Times executive editor Jill Abramson's article about the experiences of herself and three Times colleagues separately being hit as pedestrians by cars or trucks is fascinating and well-crafted, but I have a complaint about this one passage. She writes:
In the emergency department at St. Luke's-Roosevelt Hospital Center, where Ms. Fuhs was taken by ambulance, the doctors did a CT scan of her head: She had a concussion. When she told the doctors about pain in her neck, shoulder and hand, they told her to follow up with her primary physician as soon as possible. The next day she did, and when she complained about her shoulder, she was told it was severely bruised and swollen and would eventually heal; she should go home, ice it and take some naproxen, the active ingredient in Aleve. (It took three more visits and almost a month for doctors to figure out that her injuries included a fractured clavicle, a labrum tear and a rotator cuff tear, which required surgery.)

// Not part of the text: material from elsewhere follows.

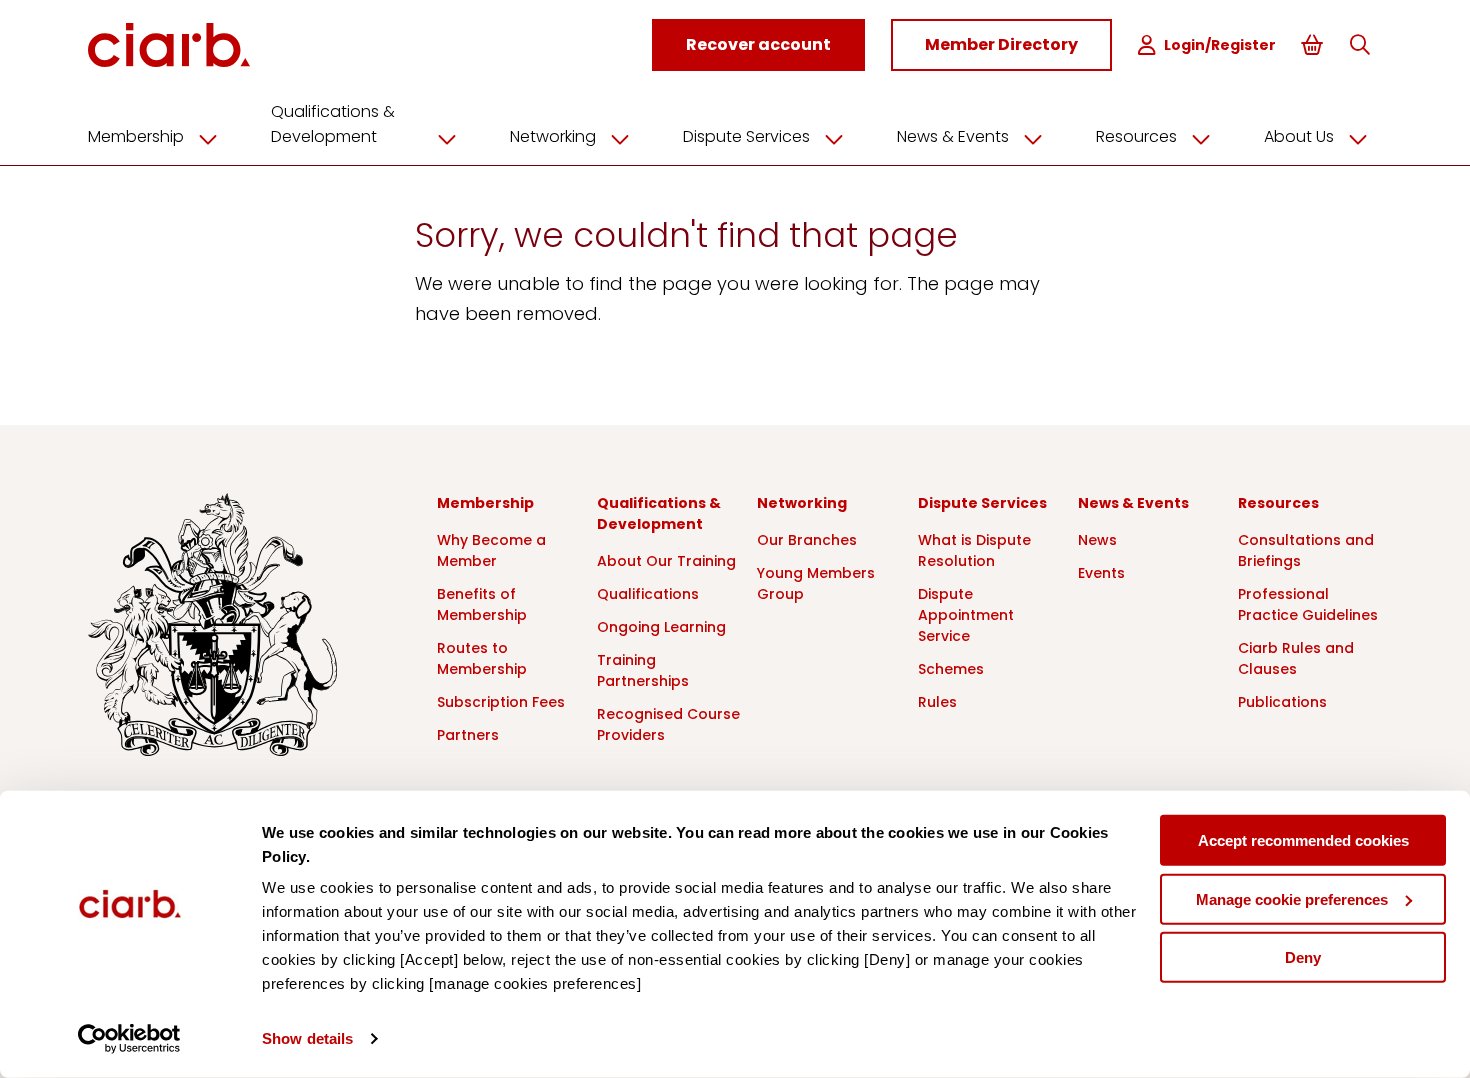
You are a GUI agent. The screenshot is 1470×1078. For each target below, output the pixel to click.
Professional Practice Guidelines (1308, 604)
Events (1101, 573)
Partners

The Abramson article is about the human experience of these accidents — "How Being Hit by a Vehicle Changed Times Colleagues' Lives" — but it strikes me that there is a follow-up article to be written, or a sidebar, about the health care quality and policy aspect of the story. What is the name of the primary care physician who missed the fractured clavicle? Why did the St. Lukes-Roosevelt emergency room miss it? What do they have to say for themselves? Did they get paid in full by the insurance companies for the care they provided? What do other physicians say about the quality of that care? Did it fully meet quality standards or fail to meet standards? Does Ms. Fuhs still use that primary physician, or has she switched doctors out of dissatisfaction? If she has switched out of dissatisfaction, wouldn't it be useful for the Times to let readers know that, along with the doctor's name, so they can take it into account before going to see that doctor themselves? How often do these sorts of missed diagnoses happen, what can be done to prevent them, and what is the cost in health and dollars? Do the emergency room doctors or the primary care physician even know that they missed those other injuries in their initial examinations, and, if they do, have they changed their practices at all to make sure that they don't repeat the error?
It seems to me that the Times should go after these sorts of medical errors or missed diagnoses with at least the same investigative zeal that it has devoted to matters such as NSA surveillance or the GM ignition recall. No one expects doctors to be perfect, but there's a place for some accountability journalism to be done here along with the human interest journalism. It would be a good assignment for Elisabeth Rosenthal.